こんばんは。ライツ社の大塚です。9月29日、ライツ社の新しい本が出版されました。

『人生を狂わす名著50』著:三宅香帆

まずは、本の簡単な紹介をします。

著者は23歳。現役の京大院生。文学研究をするかたわら、京都天狼院で書店員として働く文学マニアの女の子です。この本は、『京大院生の書店スタッフが「正直、これ読んだら人生狂っちゃうよね」 と思う本ベスト20 を選んでみた。 《リーディング・ハイ》』というタイトルで「天狼院書店」のウェブサイトに掲載され、2016年、年間はてなブックマーク数ランキングで第2位となり、本好きのSNSの間で大反響を呼んだ記事をもとに書かれたブックガイドとなります。元記事はこちら。
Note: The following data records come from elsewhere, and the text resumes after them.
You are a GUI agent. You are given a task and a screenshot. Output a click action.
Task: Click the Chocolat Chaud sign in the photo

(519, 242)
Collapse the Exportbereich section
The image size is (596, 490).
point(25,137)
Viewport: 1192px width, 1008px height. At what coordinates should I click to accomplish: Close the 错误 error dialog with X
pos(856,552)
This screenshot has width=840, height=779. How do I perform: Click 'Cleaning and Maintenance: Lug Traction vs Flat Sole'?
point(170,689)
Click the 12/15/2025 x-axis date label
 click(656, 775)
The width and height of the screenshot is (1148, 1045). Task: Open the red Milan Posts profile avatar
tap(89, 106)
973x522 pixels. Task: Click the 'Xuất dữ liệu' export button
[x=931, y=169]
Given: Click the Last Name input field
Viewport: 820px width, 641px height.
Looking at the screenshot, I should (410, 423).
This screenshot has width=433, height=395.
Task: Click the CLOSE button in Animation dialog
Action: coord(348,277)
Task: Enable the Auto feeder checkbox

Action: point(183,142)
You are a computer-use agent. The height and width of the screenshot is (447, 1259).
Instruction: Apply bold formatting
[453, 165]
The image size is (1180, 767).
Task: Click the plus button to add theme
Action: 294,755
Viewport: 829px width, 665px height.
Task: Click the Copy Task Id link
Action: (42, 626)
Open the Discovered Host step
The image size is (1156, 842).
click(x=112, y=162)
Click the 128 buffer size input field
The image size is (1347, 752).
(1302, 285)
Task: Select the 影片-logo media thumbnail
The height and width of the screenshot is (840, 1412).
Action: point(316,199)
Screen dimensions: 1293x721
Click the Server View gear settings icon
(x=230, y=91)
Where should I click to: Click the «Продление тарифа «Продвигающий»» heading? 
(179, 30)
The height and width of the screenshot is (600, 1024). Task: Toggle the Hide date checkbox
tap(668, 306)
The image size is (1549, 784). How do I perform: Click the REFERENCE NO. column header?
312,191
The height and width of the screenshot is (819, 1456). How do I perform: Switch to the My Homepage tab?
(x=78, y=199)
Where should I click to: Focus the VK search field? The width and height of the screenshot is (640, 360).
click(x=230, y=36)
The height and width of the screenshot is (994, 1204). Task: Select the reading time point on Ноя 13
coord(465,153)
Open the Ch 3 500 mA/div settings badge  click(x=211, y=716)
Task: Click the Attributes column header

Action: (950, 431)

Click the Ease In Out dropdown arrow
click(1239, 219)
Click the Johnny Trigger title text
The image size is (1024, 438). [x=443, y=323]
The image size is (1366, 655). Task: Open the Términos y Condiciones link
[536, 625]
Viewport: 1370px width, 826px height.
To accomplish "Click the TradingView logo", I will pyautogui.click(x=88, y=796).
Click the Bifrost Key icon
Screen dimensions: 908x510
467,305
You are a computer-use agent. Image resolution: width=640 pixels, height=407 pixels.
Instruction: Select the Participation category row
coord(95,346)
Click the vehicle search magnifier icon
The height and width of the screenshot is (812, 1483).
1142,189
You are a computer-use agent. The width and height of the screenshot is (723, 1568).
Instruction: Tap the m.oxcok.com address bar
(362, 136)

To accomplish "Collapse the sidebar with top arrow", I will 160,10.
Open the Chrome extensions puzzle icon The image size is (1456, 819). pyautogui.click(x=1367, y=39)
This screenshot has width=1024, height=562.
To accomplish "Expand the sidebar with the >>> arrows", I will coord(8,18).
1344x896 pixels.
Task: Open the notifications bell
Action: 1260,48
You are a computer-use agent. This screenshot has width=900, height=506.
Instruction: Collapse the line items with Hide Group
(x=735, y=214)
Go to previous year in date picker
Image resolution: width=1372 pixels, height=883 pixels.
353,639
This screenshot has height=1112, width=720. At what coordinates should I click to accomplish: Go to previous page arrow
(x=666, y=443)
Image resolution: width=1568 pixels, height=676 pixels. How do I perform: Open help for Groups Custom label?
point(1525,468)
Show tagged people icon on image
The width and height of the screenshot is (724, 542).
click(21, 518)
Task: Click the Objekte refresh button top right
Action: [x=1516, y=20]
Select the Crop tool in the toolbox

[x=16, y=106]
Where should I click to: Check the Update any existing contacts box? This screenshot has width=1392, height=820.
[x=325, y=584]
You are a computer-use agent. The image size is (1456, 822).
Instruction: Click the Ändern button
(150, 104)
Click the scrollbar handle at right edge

その選書センスと言葉選びの鋭さ、素直さに感銘を受け、今年の1月にお声がけし、そこから50冊の選書とその書評をお願いして、ようやく今日、出版することができました。その過程は三宅さんが赤裸々にブログにまとめてくれています。赤裸々な制作過程のブログはこちら。

何はともあれ、まずはこの本の「はじめに」を読んでほしいです。それだけでこの本を読みたくなる人が、10人中8人くらいはいるはず、と思います(本が好きな人に絞るなら10人中10人だと思う)。この本はcakesで連載させていただいているので、はじめにはここから読めます。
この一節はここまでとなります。